Friday, December 13, 2013

Paypal's node.js versus Java benchmark and its analysis

Paypal engineers shared their test results on node.js versus Java from both system performance and developer performance perspectives. Baron Schwartz followed with a good analysis of the result. I suggest everyone interested in service performance and scalability read them.

I happened to know well about most aspects of this topic: Java, node.js, service orchestration, NIO/AIO, performance and scalability including USL. The following are my assumptions and understandings of the original benchmark and the analysis.
  1. The application that they implemented in both Java and node.js is a service orchestration or a server-side mashup. That is, for an account overview page request, the server side needs to do a serial of service/API requests to other services/APIs/resources. According to the description, I assume there are 3 serial blocks, and inside each block, there are 2 to 5 parallel requests. 
  2. The underlying services/APIs/resources are independent of the service/resource to generate the account overview page. We can assume the characteristics of response time (mean, or second order or distribution) of the underlying services/APIs/resources do not change because of the load on the account overview page service/resource. This is a required assumption for the apple-to-apple comparison conclusion. 
  3. The account overview page requests result in I/O intensive workload on the system, not CPU intensive.
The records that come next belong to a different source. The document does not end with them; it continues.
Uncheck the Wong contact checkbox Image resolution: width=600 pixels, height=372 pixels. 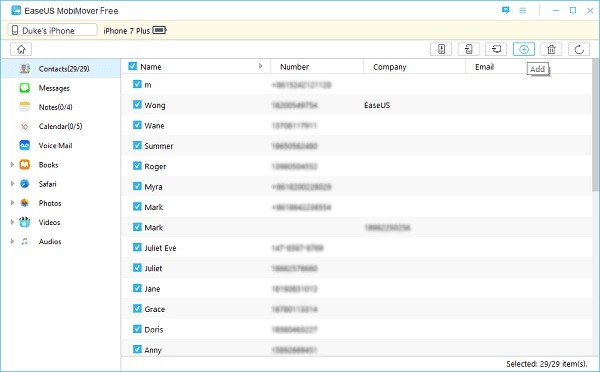[137, 104]
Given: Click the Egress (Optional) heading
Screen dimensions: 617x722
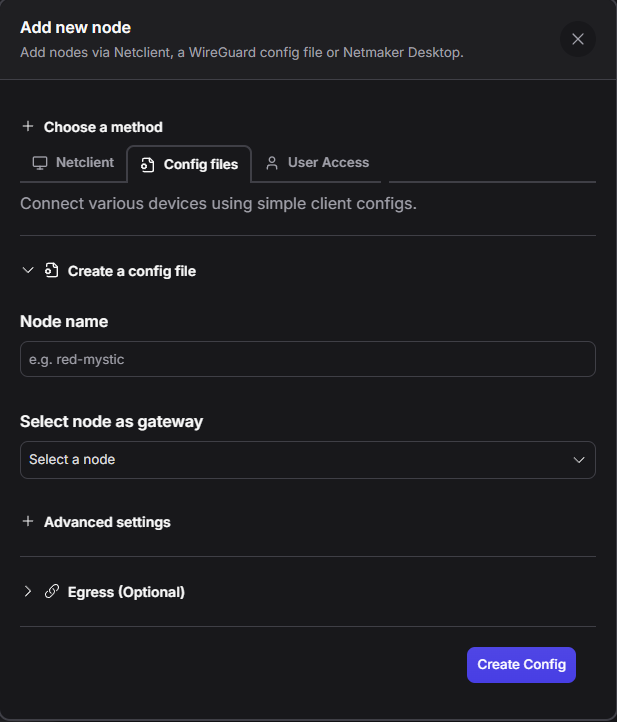Looking at the screenshot, I should 126,592.
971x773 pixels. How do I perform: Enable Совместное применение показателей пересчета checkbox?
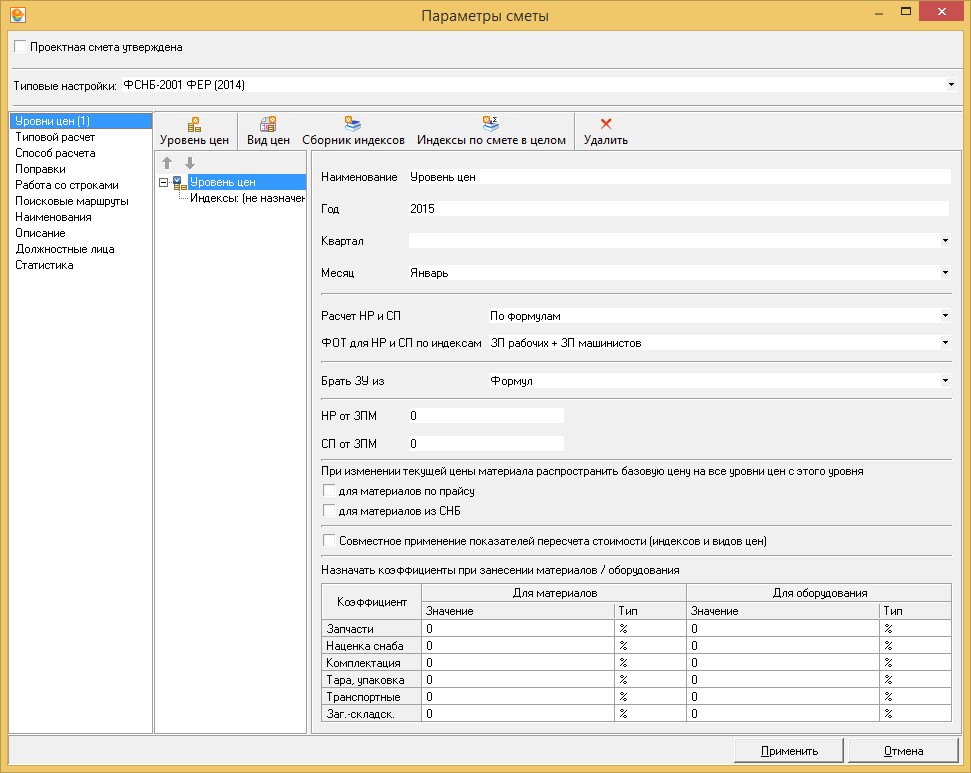click(328, 541)
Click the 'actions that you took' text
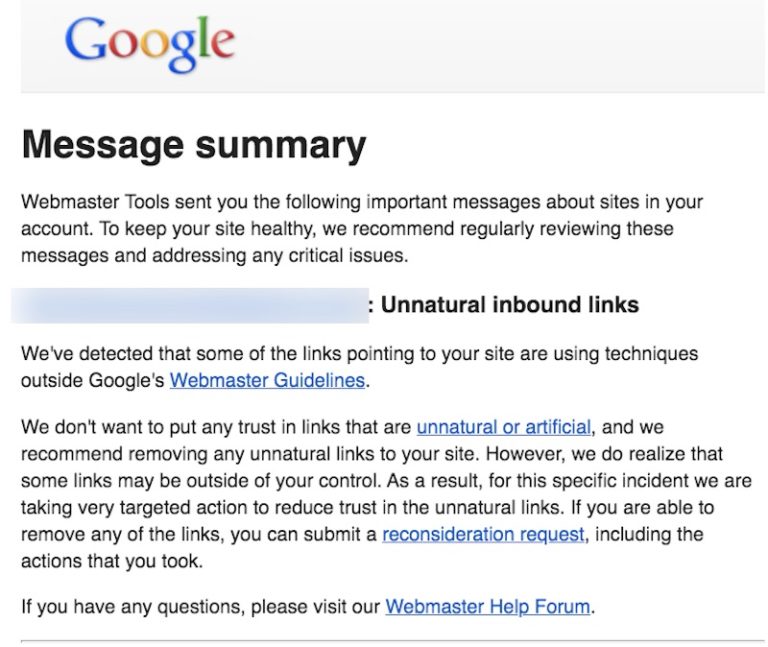Screen dimensions: 768x647 click(111, 561)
More precisely, it is Reversed I/O that is the service orchestration initiates parallel clients including either HTTP or others like DB . If you want to know more about this, please google C10K or Reverse C10K. I assume they used 5 cores for the Java implementation in order to make sure the CPU would not become a bottleneck in the benchmark because of the number of concurrent threads. The max number of concurrent threads would be N x P where P is the number of concurrent threads. In this case, P could be 6, 1 for the inbound overview request, 5 for outbound API/resource requests. In their measurement, this number can reach 15 x 6 = 90. I assume they have a good Java HTTP client library that has a shared thread pool. 
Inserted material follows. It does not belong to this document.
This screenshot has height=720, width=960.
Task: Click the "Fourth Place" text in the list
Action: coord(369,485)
  4. It is not clear what Java Servlet container was used in the benchmark. Some latest Servlet containers do support NIO. However, most Servlets are still synchronous. Only a few platforms can support asynchronous style like Jetty and Netty. The difference between synchronous Servlet/processing and asynchronous one is that the former needs to block during outbound I/Os. In node.js, everything is asynchronous if you program in a natural way.  
  5. In the USL models, Java's kappa (crosstalk or coherency penalty) is higher because the threads shares resources including CPUs and memory. Its sigma (serialization or contention penalty) is lower because the tasks are preformed in parallel by the threads. node.js's kappa is lower because the I/O operations are processed serially by the single event loop. For the same reason, its sigma is much higher. This shows the beauty of the USL model.